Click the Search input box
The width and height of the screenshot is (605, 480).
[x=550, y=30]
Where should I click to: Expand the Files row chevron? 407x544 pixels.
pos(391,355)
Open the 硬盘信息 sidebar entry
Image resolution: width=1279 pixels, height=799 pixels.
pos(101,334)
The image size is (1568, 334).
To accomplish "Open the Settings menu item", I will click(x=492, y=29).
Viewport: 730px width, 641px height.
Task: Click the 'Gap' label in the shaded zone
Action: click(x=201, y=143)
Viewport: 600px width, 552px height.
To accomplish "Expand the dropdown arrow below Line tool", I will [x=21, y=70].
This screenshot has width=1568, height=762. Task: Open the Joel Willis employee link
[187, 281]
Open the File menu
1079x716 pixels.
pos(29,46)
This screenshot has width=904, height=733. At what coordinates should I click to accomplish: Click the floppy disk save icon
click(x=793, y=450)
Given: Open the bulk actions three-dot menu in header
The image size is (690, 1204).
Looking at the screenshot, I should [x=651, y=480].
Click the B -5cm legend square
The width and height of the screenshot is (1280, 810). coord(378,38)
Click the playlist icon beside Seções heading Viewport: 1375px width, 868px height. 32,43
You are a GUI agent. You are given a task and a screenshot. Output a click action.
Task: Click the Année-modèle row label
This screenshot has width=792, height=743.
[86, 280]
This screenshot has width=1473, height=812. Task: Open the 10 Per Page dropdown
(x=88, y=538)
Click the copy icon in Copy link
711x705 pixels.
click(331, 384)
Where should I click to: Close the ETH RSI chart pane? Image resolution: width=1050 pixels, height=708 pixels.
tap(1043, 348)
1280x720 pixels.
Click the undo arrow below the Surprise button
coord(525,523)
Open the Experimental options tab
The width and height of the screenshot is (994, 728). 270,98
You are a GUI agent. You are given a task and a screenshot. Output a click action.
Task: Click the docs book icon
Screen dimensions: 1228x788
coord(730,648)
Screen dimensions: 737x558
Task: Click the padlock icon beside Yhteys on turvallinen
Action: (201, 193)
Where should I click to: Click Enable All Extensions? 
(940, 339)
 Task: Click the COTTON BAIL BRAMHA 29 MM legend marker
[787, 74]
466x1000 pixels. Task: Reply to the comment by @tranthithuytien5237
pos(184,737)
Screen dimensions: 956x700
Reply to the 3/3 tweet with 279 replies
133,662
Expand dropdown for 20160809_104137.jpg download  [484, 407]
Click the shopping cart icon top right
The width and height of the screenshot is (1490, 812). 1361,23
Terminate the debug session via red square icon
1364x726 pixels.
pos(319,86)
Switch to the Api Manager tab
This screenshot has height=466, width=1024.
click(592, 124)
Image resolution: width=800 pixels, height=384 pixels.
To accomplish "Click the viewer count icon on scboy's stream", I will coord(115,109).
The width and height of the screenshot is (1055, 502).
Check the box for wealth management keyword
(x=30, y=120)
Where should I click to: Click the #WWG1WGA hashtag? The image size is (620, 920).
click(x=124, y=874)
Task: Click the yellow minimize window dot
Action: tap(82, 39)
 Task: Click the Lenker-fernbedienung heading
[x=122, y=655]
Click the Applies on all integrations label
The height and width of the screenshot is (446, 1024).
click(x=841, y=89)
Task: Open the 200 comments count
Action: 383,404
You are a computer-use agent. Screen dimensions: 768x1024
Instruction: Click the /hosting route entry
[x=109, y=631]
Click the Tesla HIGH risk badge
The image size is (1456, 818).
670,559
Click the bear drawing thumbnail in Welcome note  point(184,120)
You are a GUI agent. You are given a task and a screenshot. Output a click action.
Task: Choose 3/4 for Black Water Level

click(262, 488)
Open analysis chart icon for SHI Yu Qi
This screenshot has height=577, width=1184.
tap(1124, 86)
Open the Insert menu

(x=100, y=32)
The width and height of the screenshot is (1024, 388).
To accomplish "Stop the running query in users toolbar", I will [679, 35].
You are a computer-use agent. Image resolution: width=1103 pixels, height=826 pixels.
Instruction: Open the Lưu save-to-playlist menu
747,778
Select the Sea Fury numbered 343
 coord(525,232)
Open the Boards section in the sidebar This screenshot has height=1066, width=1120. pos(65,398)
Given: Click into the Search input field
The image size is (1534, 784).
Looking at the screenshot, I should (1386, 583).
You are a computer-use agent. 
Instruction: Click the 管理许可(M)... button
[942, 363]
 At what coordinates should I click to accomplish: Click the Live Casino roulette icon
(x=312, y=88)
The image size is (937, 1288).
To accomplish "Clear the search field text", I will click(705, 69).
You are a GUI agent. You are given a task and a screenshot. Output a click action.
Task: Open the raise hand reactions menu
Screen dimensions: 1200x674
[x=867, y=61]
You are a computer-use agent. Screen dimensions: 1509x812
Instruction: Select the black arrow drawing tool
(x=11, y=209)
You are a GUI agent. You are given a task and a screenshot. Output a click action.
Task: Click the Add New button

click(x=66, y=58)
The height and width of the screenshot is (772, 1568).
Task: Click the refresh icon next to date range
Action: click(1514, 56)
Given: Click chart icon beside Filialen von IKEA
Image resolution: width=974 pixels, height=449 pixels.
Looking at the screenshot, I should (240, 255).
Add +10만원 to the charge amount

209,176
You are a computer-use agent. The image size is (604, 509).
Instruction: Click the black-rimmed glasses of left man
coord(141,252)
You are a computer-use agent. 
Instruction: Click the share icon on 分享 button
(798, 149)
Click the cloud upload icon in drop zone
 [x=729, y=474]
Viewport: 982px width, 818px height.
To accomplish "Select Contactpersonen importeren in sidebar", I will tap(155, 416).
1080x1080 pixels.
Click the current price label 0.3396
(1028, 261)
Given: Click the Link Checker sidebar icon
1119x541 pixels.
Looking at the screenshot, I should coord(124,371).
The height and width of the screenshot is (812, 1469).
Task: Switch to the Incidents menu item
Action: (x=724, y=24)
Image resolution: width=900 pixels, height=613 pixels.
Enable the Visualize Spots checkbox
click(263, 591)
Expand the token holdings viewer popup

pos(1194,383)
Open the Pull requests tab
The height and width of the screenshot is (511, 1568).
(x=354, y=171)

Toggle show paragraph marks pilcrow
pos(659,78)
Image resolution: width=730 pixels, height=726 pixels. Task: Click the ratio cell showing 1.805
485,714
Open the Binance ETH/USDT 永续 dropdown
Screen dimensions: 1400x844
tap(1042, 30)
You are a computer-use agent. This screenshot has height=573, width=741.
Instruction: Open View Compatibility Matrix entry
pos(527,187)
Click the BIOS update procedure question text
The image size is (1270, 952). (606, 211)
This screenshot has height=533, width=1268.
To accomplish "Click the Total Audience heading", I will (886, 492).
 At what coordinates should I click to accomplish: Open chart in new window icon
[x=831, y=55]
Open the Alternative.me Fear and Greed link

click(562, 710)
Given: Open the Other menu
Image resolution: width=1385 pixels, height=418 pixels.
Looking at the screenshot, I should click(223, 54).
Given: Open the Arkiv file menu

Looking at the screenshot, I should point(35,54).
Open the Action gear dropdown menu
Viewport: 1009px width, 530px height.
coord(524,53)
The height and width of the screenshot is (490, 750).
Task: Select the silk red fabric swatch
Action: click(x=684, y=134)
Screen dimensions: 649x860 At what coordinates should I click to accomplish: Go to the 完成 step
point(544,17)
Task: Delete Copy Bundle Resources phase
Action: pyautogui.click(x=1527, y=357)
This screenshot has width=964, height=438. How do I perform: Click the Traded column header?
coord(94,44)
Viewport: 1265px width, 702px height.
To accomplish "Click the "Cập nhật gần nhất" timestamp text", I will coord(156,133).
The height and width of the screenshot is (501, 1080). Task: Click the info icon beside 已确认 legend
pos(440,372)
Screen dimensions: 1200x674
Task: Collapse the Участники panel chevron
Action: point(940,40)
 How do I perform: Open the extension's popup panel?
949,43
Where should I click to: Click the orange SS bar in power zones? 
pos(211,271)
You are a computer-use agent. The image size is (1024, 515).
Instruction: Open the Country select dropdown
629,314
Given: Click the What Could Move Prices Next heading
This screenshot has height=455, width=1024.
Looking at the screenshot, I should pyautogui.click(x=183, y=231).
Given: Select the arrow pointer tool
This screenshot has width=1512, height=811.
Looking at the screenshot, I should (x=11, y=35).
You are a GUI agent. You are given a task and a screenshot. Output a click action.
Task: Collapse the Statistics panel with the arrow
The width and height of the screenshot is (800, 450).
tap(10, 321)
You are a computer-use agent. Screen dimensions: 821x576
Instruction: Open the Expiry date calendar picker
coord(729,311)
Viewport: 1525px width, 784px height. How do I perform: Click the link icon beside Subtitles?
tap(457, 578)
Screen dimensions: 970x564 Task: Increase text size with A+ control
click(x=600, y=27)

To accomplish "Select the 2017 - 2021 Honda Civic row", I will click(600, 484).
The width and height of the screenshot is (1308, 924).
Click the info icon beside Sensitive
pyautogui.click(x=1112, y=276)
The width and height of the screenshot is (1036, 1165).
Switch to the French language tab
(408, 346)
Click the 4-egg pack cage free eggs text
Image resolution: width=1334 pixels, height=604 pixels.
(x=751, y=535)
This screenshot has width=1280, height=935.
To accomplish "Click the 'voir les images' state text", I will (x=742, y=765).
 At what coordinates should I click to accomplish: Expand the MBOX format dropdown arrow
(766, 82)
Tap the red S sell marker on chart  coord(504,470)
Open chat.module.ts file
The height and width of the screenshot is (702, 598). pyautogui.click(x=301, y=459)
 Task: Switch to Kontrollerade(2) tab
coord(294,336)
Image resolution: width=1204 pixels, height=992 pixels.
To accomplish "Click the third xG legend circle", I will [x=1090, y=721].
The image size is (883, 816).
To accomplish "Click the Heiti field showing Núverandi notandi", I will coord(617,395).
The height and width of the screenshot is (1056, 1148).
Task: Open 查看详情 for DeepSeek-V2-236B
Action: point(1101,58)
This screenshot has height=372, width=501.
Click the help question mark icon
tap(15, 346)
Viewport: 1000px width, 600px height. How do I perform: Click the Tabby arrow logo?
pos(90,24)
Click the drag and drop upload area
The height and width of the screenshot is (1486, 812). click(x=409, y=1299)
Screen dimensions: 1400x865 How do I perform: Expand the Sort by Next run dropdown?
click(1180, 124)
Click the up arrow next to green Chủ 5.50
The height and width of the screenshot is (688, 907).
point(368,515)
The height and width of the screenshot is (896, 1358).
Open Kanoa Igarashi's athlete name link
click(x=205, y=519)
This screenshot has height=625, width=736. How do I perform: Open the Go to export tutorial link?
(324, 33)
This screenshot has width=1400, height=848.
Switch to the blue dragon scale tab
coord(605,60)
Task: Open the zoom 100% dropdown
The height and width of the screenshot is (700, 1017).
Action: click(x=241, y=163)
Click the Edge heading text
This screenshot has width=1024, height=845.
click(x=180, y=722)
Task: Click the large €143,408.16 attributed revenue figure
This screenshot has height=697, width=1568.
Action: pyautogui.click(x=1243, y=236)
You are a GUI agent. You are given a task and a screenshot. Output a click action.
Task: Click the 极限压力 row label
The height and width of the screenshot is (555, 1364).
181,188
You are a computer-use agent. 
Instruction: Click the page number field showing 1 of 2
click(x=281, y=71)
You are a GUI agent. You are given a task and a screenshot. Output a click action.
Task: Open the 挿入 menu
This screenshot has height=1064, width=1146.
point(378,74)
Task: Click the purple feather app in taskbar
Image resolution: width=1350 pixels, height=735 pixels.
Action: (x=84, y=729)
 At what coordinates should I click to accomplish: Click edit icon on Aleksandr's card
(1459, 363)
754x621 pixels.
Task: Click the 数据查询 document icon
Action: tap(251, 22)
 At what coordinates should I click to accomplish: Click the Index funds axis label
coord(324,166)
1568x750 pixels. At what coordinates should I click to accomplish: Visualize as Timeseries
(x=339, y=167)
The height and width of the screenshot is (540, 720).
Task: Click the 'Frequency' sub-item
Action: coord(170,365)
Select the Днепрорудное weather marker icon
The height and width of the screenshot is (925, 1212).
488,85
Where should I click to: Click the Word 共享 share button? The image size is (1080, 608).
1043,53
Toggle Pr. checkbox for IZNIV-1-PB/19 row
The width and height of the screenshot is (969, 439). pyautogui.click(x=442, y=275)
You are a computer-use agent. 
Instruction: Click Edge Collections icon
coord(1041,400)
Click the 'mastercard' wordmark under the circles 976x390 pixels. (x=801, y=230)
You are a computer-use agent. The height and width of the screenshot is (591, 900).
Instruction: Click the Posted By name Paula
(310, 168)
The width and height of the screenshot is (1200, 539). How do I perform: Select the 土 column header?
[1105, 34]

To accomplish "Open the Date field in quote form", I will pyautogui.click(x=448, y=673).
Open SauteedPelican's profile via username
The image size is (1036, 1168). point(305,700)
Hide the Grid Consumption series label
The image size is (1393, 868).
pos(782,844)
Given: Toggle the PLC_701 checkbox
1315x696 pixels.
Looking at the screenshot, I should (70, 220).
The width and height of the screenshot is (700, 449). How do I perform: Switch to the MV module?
★ ★ ★ ★ ★
▶ [Assigned task]
Where does the string "input" occur in the material? Copy every line where it does.

▶ [Exercise answer]
Click the Search input box
Given: Click into the Search input field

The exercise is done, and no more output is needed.